Woody Harrelson plays his prominent role in a truly brilliant way. For me this was one of the best acting performances of this versatile actor till now. Brie Larson shows in a realistic way how the older Jeanette struggles with her inner feelings. There was this turnaround moment when she realizes that she doesn’t belong to the artificial world of the wealthy people and that the imaginary world of her father, she wanted to escape from so desperately, was the place where she felt at home. Perhaps it’s a bit too corny, but at the same time it’s really touching. The one who made the most impression, however, was Ella Anderson as the young Jeannette. The interactions between Rex and the young Jeannette were the most beautiful film moments. The father with his changing moods opposite that vulnerable girl whose unconditional love for her father is indestructible.

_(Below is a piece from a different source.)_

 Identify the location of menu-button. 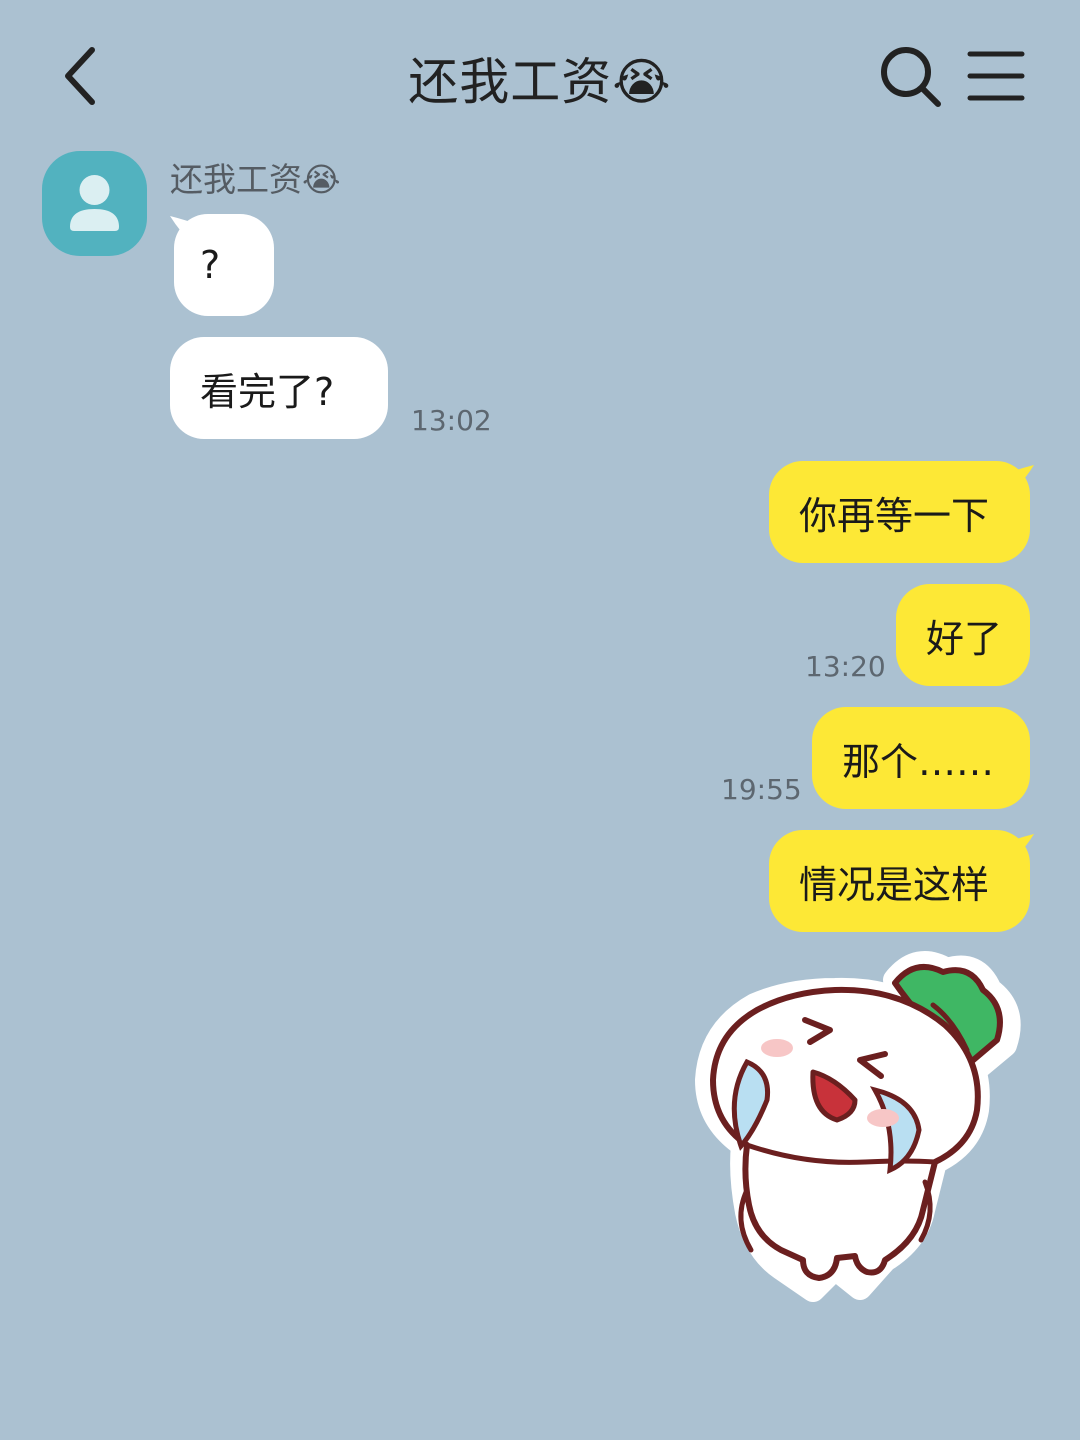
(996, 76).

Even though it’s not explicitely about alcohol, I think this is the common thread throughout the film. I’m convinced that alcohol is the structural cause of the totally disrupted family situation and the reason for all kinds of incidents. Rex realizes that his family doesn’t get the regular life that they actually deserve because of his drinking problem. And when his favorite daughter asks the ultimate question to quit drinking, there’s that pained and guilt-soaked look. Most will see this parental behavior as unheard and irresponsible. But remember that an alcohol addict is trapped in a hard-to-flee compulsion pattern and most of times doesn’t have control over his behavior. However, I fear the film isn’t a reflection of how the situation was in reality.